The “Other Trade War”

J. Soedradjad Djiwandono

The ongoing trade dispute between the United States of America and the People’s Republic of China has attracted a great deal of attention and has now become a source of public debate; the market tensions it generates do not appear to be headed for resolution any time soon. Some would argue that this disagreement may persist, inasmuch as it is not simply a matter of adjusting trade imbalances between the two biggest economies in the world. In fact, the underlying conflict of this stubborn confrontation arises from the concerted efforts of the USA to avoid losing its technological advantage in the digital era; this is obviously much more than a simple matter of trade. It is a struggle that cannot be easily resolved. In other words, this “trade war” is likely to be a lengthy one.

Meanwhile, I would like to draw the attention of our readers to a recent development in trade-related issues, involving competing interests of European Union member countries, as well as those of the EU, the USA and China: for the sake of convenience I shall refer to this as “the other trade war”. What is this (or rather “What are they”)? A planned merger between German and French rolling stock manufacturers Siemens AG and Alstom SA has been floated, in an arrangement similar to the multinational agreement of Airbus for the production of commercial and military aircraft. As announced, the plan as it stands will definitely not qualify for approval, as such a merger would violate the rules of competition of the EU, under the eagle-eyed supervision of EU Commissioner for Competition Madame Margrethe Vestager. It is curious to analyze what indeed has motivated these two gigantic firms to merge, noting that both the French and German governments are enthusiastic supporters of the plan.

That is not the only contemporary development demanding our attention: Deutsche Bank and Commerzbank, two prominent German financial institutions, have commenced merger negotiations, likewise with the backing of the German Government.  In fact, this new tendency for certain EU members to support the conglomeration of firms has been codified by the French and German governments, in a “Manifesto for European Industrial Policy”, released shortly after the EU Competition Commissioner blocked the proposed Siemens-Alstom merger.

What are the salient points of this manifesto, and what seems to be behind the decision of the two leading member countries of the EU to champion it? According to DW News, (19-02-2019)   the declaration rests on three pillars: investment, rules and measures to protect European industries. The most important section of the policy concerns the effort to make Europe a world leader in Artificial Intelligence (AI). Proposed rules would ensure European companies remain globally competitive, while a current regulation protects strategic European technologies. The reasoning behind the support of the French and German governments for the Siemen-Alstom merger, as well as Germany’s backing for the Deutsche Bank and Commerzbank one, is undoubtedly the intention of the two leading EU countries to defend their competitiveness globally, not simply nationally nor within the EU.

§ **What you need to do**
1 > Print the stretch of the essay on the "other trade war" from "The ongoing trade" through "a lengthy one.".
2 > Proceed with the essay on the "other trade war" from the point where it stops.

§ **Source material**
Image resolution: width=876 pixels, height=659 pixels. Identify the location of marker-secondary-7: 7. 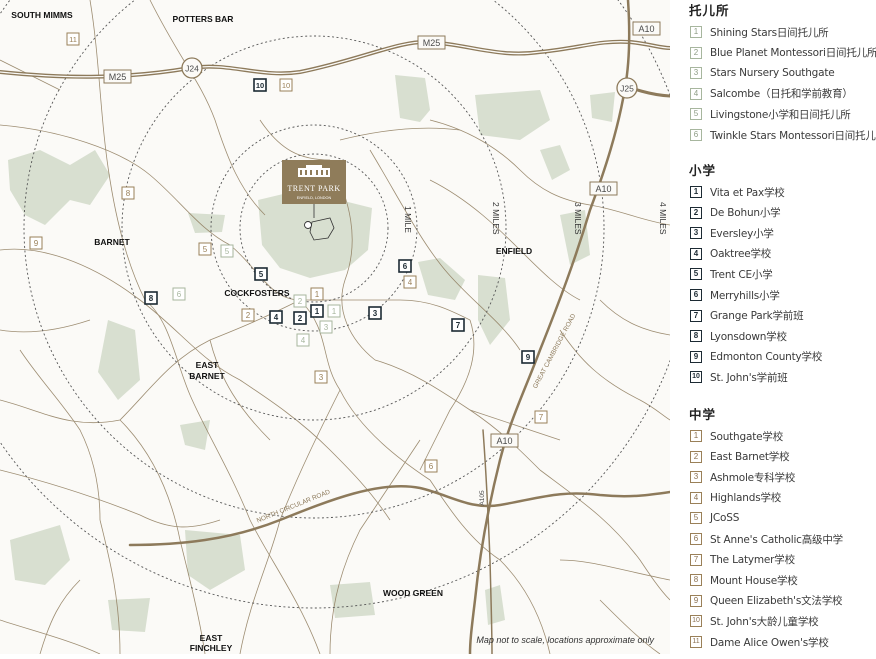
(541, 417).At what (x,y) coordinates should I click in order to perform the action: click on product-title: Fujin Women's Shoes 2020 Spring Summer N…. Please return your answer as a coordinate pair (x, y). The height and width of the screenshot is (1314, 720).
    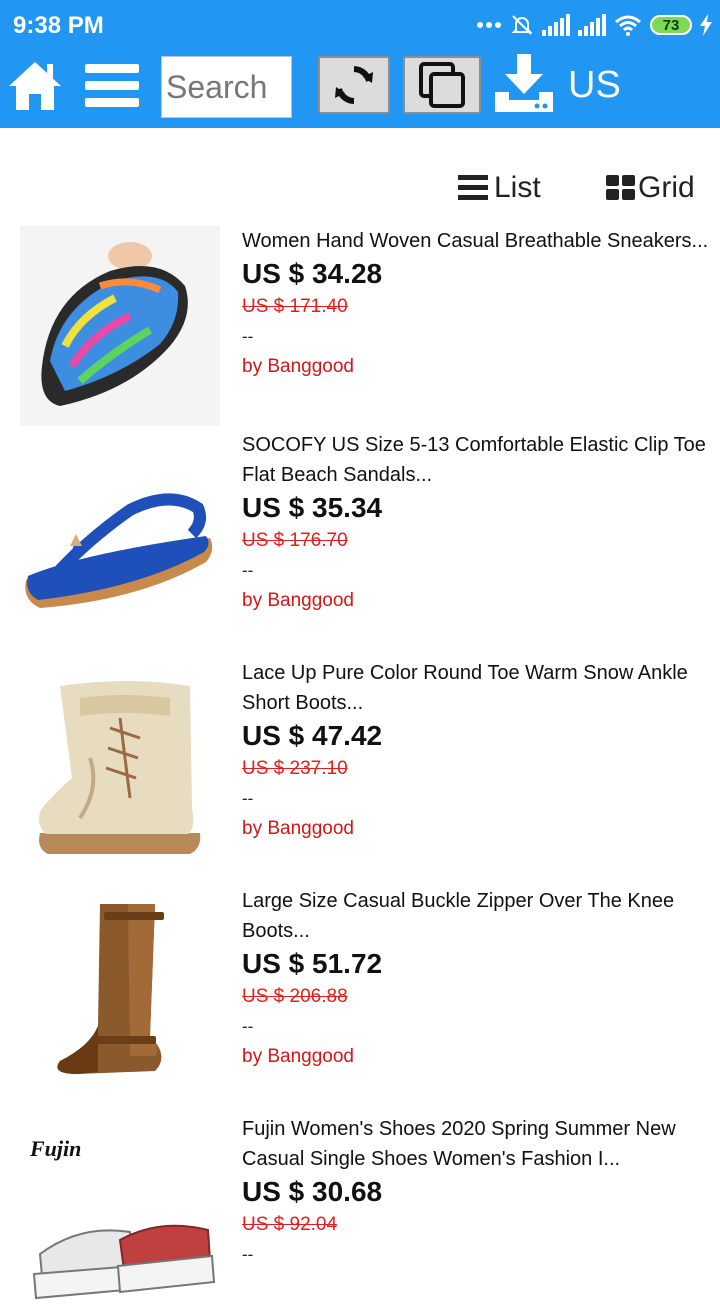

§ **Set of answers**
1 >
The ongoing trade dispute between the United States of America and the People’s Republic of China has attracted a great deal of attention and has now become a source of public debate; the market tensions it generates do not appear to be headed for resolution any time soon. Some would argue that this disagreement may persist, inasmuch as it is not simply a matter of adjusting trade imbalances between the two biggest economies in the world. In fact, the underlying conflict of this stubborn confrontation arises from the concerted efforts of the USA to avoid losing its technological advantage in the digital era; this is obviously much more than a simple matter of trade. It is a struggle that cannot be easily resolved. In other words, this “trade war” is likely to be a lengthy one.

2 >
A shifting trade relations landscape
We seek to achieve a more thorough understanding of the somewhat unusual moves by the above companies – with the overt support of their governments, while contravening the sacred EU rules on competition that Germany and France historically defend.  There is no way that the nations in question were not aware of the competition rule explicitly prohibiting such mergers. The obvious conclusion is that the proposed moves must have been an intentional gambit, as demonstrated by their release of a position paper shortly afterwards.

It is also revealing to consider other developments, ones not yet part of the intense public debate on trade relations between the USA and the PRC. Despite encouraging signs, such as the opening of fresh negotiations between Washington and Beijing (in lieu of tariff escalation) as agreed upon by Presidents Trump and Xi in Buenos Aires, the trade war does not appear to be headed for any early resolution. There are indeed ominous signals that the dispute will linger, as the issues in question are not simply about trade imbalances, but are set on a subtext of the long-term competition between the two powers over technological development in a digital era.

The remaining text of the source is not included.